Some of us already use digital platforms to message our doctors, schedule appointments or check test results. But these benefits are just the beginning of what technology can accomplish.
Advances in telehealth technology are connecting patients with doctors across the city and around the world, lowering health care costs by reducing in-person visits, reducing patient travel and providing immediate access to the best health information in the world. A study by the Duke University School of Medicine’s Duke Clinical Research Institute found that telehealth physical therapy reduced costs by nearly $2,750 per patient for post-discharge physical therapy after knee replacement surgery.
And soon, our doctors will integrate new technologies to provide us with precise, cutting-edge care. Benefits of remote patient monitoring include increased quality of life, fewer hospitalizations and emergency room visits, shorter hospital stays and a pathway to “aging in place” at home rather than in a facility.
For example, some medical providers already use monitoring systems for pregnant women at high risk. With a smartphone and a portable cuff, expectant mothers can monitor preeclampsia, a dangerous blood pressure condition.
Apps generate reminders to check blood pressure and report the results to doctors. And the effects go beyond delivery: While only about 40 percent of women, on average, keep their post-partum appointments after they deliver, 90 percent of women enrolled in a remote monitoring program kept their appointments.
Remote monitoring technologies are also generating interest at CES, the world’s largest, most influential technology event. At CES 2019, Black & Decker debuted the PRIA home care companion, which allows caregivers to monitor medication and health care schedules without compromising a patient’s independent lifestyle.
The system dispenses medication and alerts patients and remote caregivers when doses are missed. It also has a video function for caregivers to check in.
Remote patient monitoring products are life-changing, and they’re increasingly common. By 2021, more than 50 million people worldwide will have access to remote monitoring tools, resulting in fewer doctor visits.
Health care data is sensitive. Our nation needs a pre-emptive, technology-neutral federal privacy law for health tech to ensure consistent protections for consumers.

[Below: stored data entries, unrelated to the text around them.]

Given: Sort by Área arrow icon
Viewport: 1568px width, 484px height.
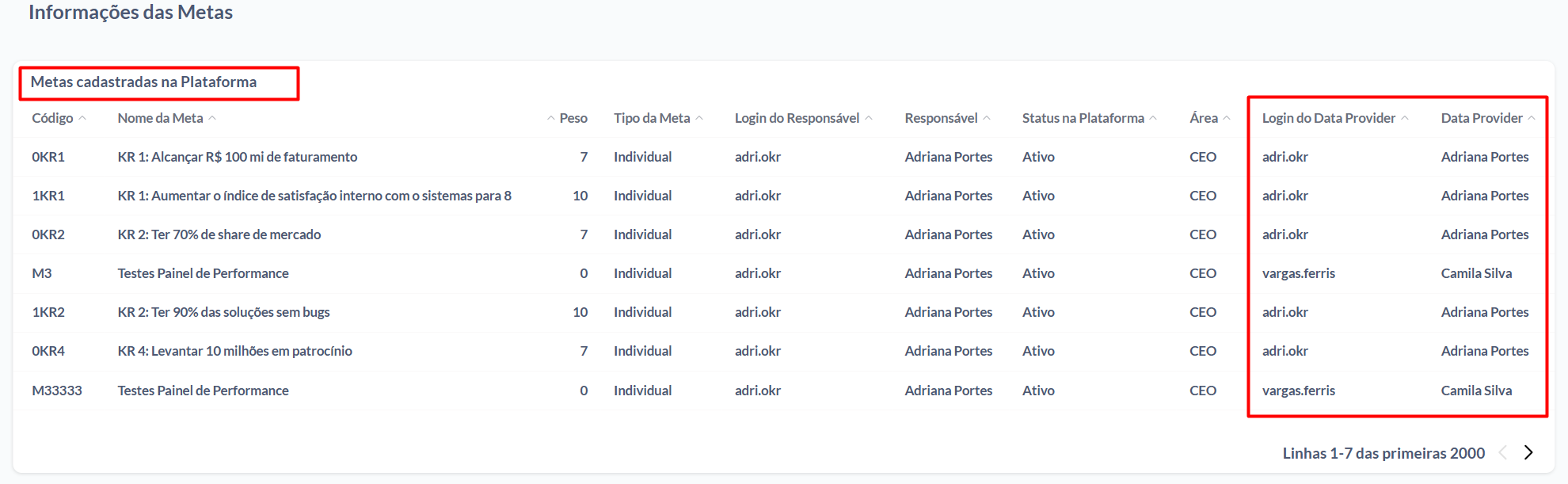Looking at the screenshot, I should tap(1227, 118).
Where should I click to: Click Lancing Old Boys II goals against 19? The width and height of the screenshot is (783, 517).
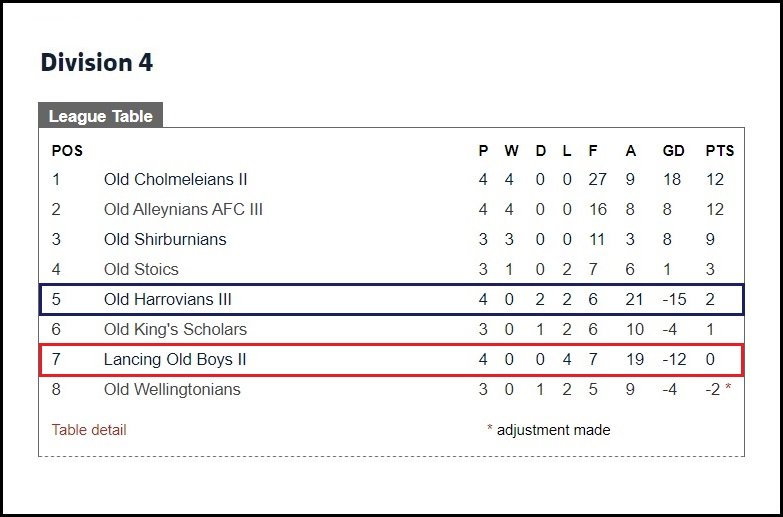click(635, 359)
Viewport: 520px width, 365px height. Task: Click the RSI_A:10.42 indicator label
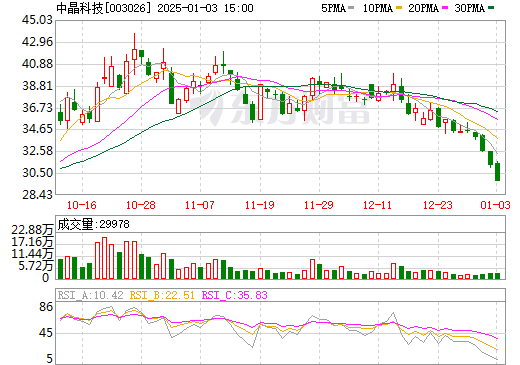coord(90,295)
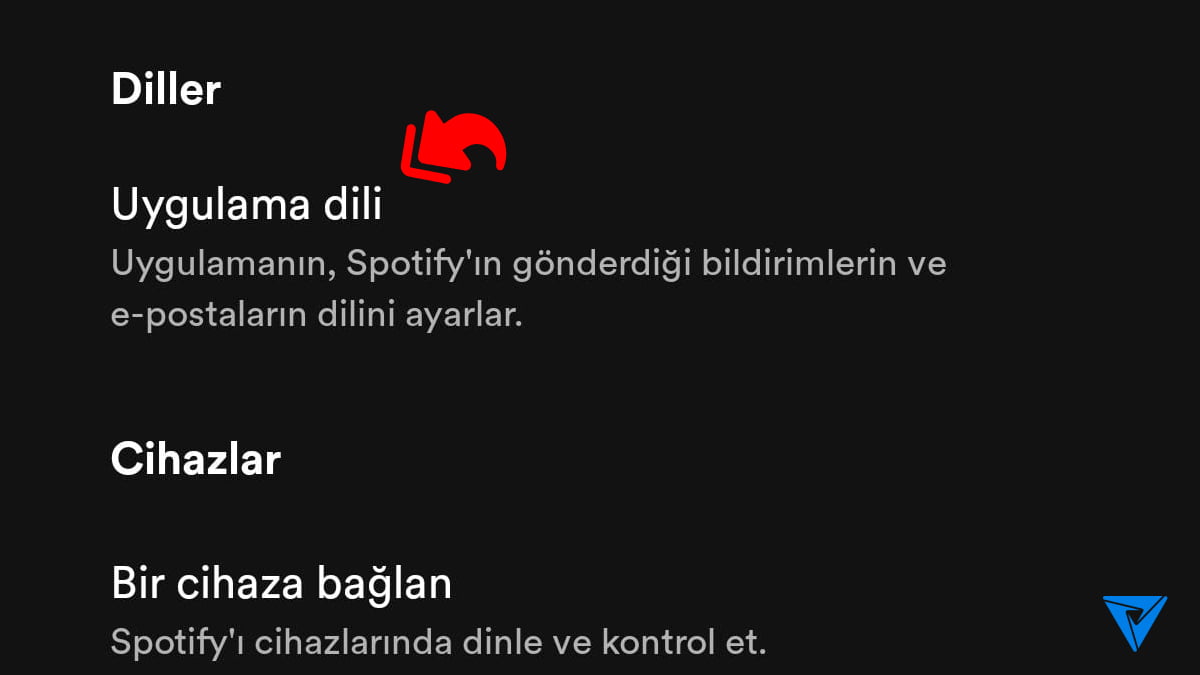Click the text 'Spotify'ı cihazlarında dinle ve kontrol et.'
This screenshot has width=1200, height=675.
(438, 641)
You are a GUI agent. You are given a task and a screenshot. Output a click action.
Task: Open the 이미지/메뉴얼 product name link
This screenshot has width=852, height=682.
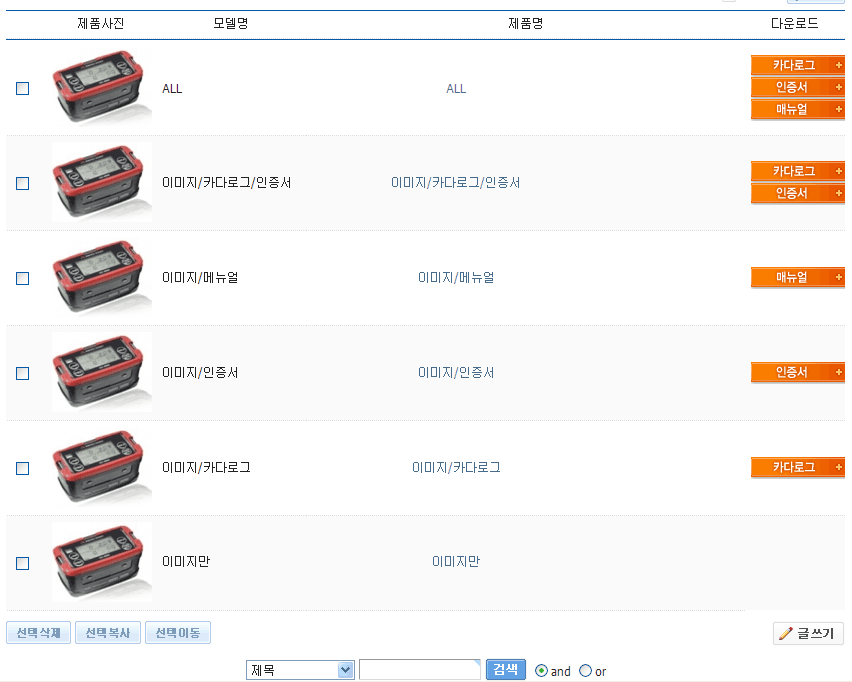coord(456,277)
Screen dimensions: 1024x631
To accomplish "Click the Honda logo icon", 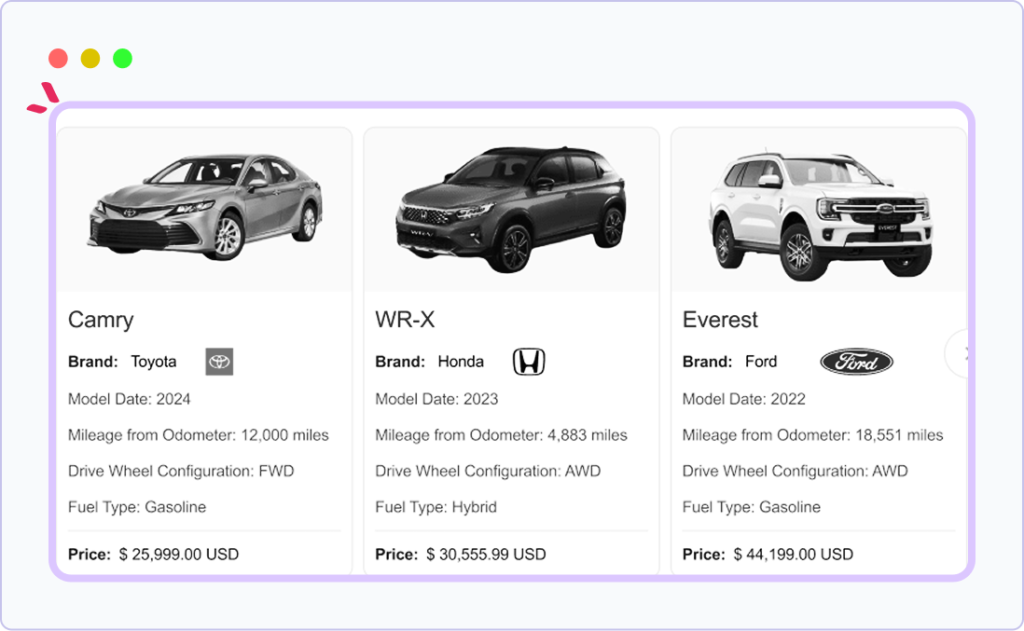I will tap(529, 362).
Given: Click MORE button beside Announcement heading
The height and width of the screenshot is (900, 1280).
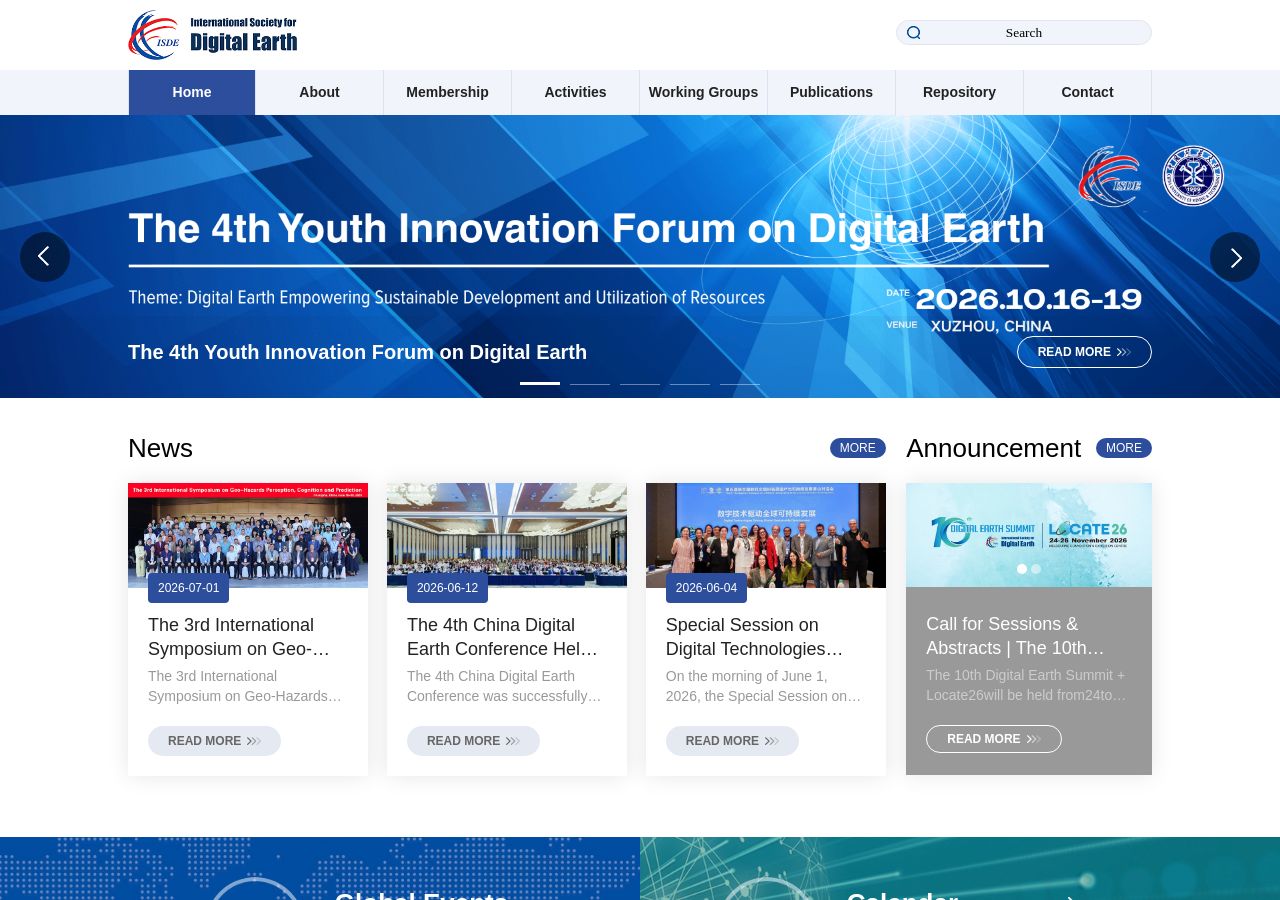Looking at the screenshot, I should pyautogui.click(x=1124, y=448).
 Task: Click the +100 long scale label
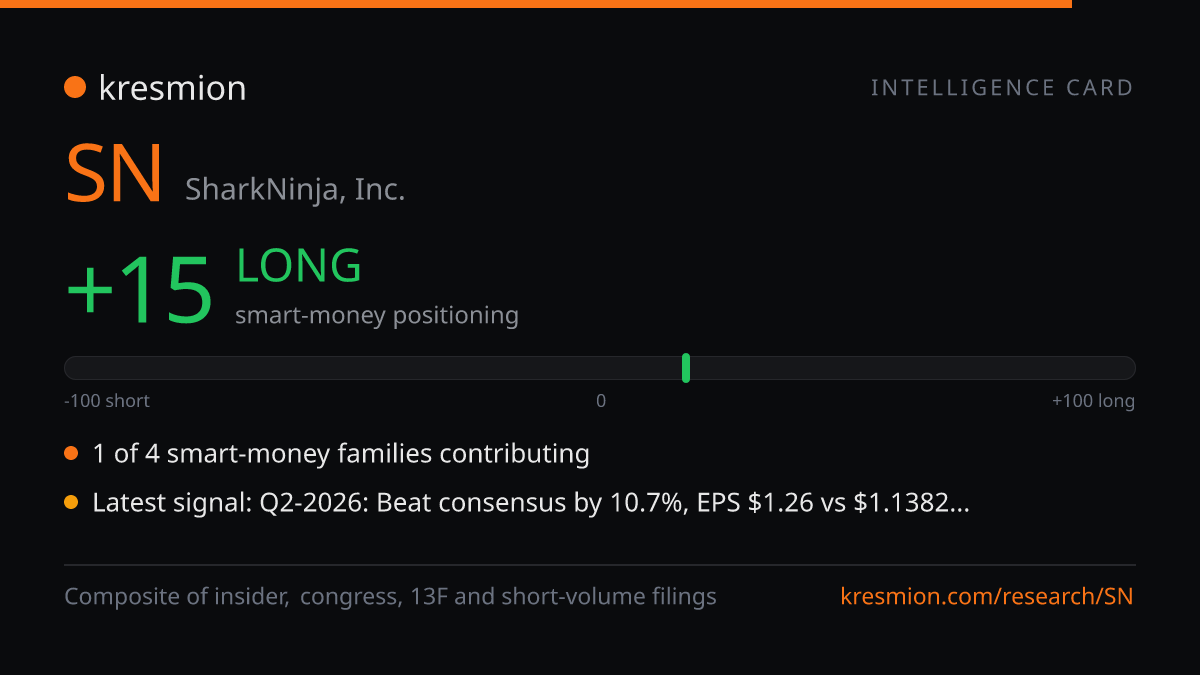click(x=1093, y=401)
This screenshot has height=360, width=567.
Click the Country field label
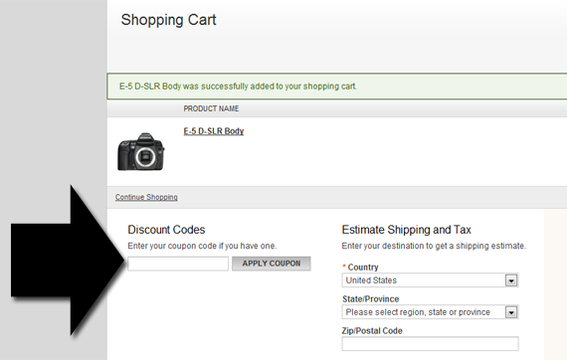pyautogui.click(x=363, y=267)
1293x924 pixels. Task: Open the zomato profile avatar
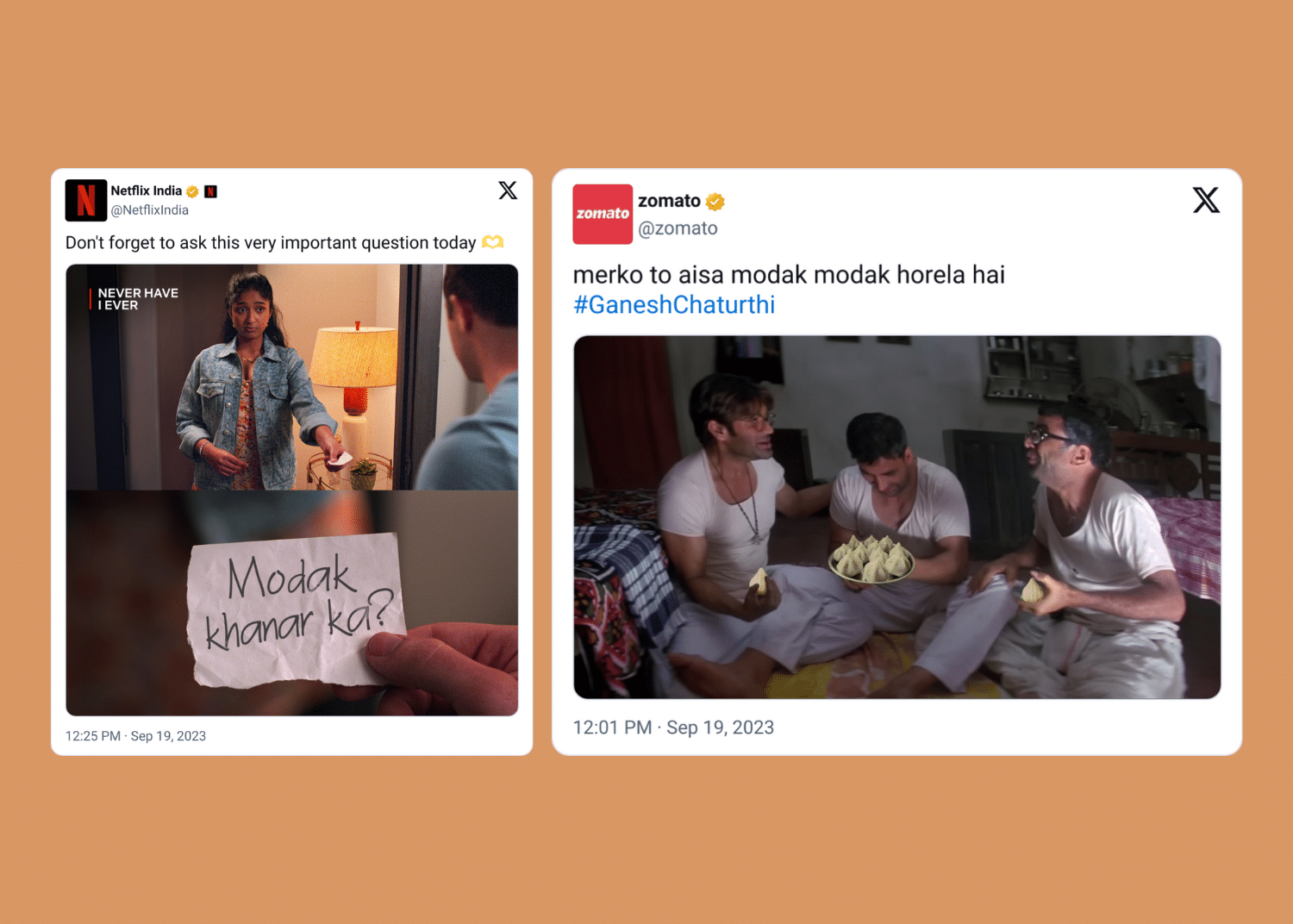(x=603, y=214)
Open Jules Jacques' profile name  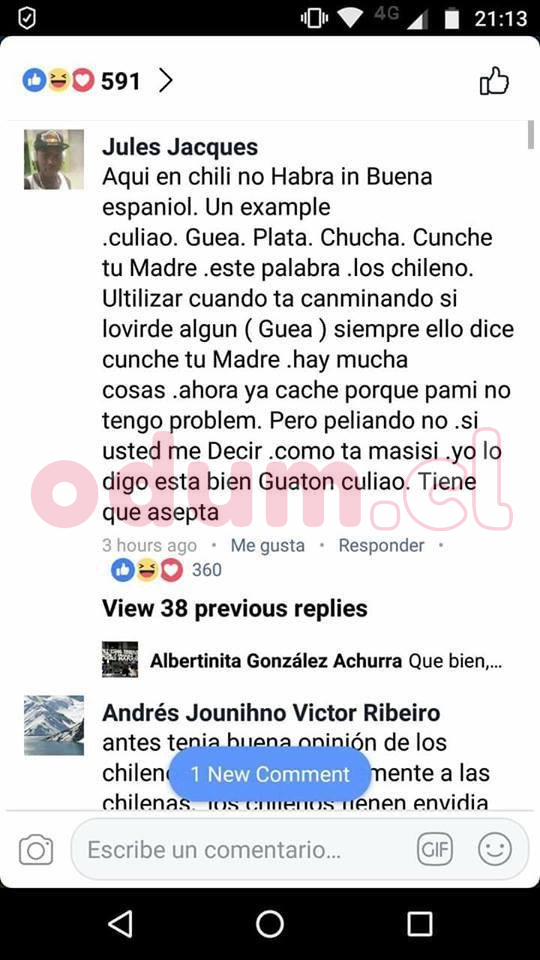(180, 147)
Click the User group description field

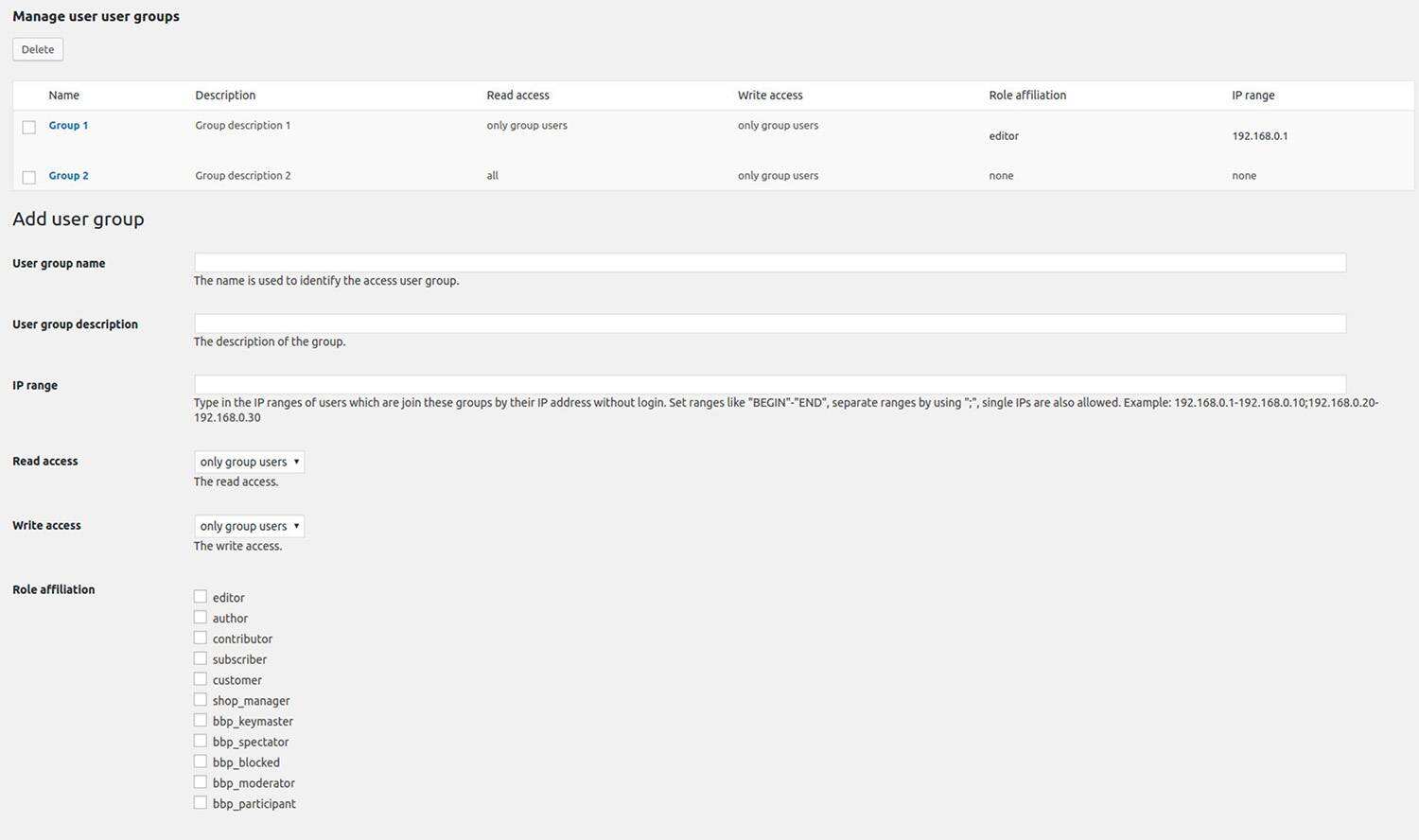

Such a framework should be risk-based and flexible and rely on time-tested principles of transparency, consumer choice, security and heightened protections for sensitive data. Consumers will benefit from innovation only when they trust companies with their data — and tech companies will succeed only if they earn and maintain that trust.
Based on my own experience, innovators in the tech industry value privacy and strive to develop products that deliver benefits while protecting consumers. That’s why it’s encouraging to see Consumer Technology Association member companies — such as Doctor on Demand, Embleema, Humetrix, IBM and Validic — come together to proactively develop a unique set of voluntary privacy guidelines for companies that handle consumer health and wellness data. These principles now reflect the collection, use and sharing of data of not only wearables, but apps, software and other digital tools signaling that health tech companies recognize they must be trusted stewards of that consumer data.
I’m excited about the possibilities for tech in health care. Through technology, we can develop an innovative health care system that delivers advanced, accessible and affordable care for all.
Gary Shapiro is president and CEO of the Consumer Technology Association, the U.S. trade association representing more than 2,000 consumer technology companies, and a New York Times best-selling author. His views are his own.